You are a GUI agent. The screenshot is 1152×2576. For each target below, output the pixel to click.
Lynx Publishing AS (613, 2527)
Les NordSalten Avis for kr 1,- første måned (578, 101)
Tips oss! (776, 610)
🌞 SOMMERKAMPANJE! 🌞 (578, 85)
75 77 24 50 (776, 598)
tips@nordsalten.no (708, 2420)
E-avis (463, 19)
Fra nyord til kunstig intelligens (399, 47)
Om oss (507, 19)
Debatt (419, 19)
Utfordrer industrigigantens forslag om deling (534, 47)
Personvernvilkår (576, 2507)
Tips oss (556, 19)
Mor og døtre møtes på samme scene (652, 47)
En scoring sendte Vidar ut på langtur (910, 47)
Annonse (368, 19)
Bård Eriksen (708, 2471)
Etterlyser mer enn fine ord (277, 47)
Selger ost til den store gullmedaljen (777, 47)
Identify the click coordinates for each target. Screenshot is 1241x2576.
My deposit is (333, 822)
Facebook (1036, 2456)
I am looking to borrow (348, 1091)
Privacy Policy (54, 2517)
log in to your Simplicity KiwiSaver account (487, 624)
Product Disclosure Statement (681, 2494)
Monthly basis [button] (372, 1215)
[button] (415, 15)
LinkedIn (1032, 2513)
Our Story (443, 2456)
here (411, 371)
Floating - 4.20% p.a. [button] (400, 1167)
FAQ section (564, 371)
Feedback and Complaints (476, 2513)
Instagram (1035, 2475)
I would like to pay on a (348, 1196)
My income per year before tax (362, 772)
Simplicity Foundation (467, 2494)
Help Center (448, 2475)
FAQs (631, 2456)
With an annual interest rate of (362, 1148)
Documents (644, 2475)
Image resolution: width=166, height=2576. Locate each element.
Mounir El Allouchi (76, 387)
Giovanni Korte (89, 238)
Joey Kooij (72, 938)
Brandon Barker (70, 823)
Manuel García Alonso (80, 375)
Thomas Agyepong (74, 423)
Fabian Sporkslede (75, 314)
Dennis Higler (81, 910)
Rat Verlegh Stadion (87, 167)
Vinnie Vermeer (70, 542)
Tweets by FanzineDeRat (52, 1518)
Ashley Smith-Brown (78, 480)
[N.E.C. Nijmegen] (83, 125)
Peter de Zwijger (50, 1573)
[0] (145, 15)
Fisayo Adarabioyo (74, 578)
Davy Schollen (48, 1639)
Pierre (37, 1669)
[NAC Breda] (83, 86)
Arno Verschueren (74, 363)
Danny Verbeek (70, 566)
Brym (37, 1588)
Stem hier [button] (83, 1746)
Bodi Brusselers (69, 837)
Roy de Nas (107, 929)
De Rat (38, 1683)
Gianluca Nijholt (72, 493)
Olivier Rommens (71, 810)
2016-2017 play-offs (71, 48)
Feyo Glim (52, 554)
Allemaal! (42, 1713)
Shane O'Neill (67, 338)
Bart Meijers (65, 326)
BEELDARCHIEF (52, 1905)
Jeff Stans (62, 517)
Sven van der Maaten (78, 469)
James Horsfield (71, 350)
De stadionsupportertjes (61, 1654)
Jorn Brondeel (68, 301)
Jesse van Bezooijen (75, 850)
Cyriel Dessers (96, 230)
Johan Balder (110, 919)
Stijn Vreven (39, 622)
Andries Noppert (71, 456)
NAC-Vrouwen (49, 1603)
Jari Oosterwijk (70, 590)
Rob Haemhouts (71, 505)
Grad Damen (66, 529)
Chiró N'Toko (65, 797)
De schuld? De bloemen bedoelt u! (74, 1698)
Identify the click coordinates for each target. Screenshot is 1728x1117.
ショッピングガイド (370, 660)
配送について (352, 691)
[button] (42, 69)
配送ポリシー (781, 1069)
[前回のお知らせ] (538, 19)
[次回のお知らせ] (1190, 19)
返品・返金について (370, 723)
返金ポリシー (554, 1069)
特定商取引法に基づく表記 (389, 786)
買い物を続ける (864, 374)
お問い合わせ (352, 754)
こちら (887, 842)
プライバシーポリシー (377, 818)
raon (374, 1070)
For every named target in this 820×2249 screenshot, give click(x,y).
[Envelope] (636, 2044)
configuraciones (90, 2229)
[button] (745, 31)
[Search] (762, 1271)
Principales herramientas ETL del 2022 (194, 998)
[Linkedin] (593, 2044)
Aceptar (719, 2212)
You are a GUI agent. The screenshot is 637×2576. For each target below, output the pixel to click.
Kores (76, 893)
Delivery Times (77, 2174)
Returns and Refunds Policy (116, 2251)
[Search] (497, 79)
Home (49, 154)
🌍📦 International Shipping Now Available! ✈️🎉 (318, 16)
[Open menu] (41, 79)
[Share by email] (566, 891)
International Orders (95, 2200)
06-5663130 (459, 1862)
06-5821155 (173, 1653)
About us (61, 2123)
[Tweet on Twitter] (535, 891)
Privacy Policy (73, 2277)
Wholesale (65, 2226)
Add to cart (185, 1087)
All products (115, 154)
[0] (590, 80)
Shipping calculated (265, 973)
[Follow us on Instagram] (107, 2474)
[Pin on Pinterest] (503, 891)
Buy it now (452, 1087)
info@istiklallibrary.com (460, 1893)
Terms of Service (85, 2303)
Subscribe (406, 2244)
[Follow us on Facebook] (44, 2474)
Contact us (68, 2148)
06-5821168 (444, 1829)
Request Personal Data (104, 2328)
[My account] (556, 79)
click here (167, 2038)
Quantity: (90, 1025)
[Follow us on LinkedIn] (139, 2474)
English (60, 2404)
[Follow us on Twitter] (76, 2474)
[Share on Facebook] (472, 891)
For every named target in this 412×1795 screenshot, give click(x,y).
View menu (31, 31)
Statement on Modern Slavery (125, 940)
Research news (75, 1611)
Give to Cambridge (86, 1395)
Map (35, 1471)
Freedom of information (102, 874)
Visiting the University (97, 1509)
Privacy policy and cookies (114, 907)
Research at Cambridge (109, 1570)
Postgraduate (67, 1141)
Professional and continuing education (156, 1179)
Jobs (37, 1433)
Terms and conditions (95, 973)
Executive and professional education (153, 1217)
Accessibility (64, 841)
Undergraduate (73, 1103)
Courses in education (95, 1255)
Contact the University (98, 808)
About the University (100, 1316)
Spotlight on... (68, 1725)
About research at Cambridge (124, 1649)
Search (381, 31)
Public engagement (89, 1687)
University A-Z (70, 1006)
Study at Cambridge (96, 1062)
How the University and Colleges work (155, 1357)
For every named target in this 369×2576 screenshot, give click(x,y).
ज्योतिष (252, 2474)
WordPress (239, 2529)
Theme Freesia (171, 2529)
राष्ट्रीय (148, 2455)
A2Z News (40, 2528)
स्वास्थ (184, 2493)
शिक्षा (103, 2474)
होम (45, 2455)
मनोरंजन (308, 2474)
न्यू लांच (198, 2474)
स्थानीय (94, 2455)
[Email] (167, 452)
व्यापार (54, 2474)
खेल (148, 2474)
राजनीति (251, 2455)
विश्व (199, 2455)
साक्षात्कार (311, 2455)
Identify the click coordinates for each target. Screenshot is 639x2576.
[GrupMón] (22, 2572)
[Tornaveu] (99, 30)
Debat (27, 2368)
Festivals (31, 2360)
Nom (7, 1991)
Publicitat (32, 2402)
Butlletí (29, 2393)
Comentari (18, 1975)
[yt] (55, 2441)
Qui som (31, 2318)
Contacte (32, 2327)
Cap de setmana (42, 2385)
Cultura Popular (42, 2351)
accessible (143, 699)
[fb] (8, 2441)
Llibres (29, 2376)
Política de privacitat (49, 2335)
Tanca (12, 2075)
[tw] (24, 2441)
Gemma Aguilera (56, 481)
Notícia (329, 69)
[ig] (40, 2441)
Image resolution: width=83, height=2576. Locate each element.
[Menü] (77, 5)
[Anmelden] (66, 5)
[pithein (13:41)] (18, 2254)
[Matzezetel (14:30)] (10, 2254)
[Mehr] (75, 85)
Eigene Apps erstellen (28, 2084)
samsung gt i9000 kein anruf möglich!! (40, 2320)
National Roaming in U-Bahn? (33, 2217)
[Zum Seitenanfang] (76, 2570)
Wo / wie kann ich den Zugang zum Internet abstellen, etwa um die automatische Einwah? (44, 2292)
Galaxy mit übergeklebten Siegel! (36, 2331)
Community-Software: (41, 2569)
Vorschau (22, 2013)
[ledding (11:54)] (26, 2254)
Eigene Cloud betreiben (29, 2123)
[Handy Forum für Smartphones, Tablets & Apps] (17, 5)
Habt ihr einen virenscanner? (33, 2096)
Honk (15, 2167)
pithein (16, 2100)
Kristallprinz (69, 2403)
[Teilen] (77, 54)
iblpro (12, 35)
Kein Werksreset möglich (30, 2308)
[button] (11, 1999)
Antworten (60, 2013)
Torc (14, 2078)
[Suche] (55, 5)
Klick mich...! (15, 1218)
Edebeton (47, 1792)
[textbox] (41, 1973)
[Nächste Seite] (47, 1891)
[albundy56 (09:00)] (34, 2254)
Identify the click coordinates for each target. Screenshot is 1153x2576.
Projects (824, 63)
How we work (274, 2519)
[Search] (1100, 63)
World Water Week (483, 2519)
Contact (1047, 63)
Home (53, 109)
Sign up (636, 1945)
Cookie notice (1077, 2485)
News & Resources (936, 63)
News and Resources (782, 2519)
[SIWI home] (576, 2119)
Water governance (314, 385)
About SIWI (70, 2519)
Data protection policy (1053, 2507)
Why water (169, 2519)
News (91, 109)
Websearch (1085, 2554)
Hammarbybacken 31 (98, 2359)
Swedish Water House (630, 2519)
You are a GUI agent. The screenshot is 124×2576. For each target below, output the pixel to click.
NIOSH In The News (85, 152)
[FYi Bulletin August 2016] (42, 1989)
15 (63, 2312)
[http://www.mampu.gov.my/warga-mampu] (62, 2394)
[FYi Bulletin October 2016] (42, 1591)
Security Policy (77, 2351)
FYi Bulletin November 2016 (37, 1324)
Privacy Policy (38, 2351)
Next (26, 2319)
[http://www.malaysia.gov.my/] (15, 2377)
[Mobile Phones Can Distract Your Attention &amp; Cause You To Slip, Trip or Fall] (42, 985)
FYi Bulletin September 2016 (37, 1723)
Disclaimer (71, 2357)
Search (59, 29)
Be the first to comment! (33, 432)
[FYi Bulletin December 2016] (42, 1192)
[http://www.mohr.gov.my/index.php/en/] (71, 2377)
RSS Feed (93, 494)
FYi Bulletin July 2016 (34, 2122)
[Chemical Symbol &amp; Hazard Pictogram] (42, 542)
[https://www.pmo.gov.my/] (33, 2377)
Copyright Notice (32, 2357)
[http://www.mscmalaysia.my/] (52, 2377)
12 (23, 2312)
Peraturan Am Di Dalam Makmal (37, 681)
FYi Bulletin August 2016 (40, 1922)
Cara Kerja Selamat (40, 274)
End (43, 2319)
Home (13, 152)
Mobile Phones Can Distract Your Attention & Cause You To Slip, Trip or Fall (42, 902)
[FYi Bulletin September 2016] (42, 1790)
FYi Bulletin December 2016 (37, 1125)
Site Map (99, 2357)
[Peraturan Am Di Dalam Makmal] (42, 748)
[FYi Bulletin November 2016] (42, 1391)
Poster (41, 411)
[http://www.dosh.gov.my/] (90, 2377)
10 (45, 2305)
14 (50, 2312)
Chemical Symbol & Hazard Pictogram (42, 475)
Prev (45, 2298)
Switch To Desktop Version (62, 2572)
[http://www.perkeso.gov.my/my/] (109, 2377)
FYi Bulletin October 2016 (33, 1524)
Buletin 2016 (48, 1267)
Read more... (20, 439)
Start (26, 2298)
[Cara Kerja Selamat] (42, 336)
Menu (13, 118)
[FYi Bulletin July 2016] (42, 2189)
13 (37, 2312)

|---|

Directions for this task ▸ Among the lines of the data, which ones contain the word "Apps"? Show them.

Answer section ▸
Eigene Apps erstellen (28, 2084)
[Handy Forum für Smartphones, Tablets & Apps] (17, 5)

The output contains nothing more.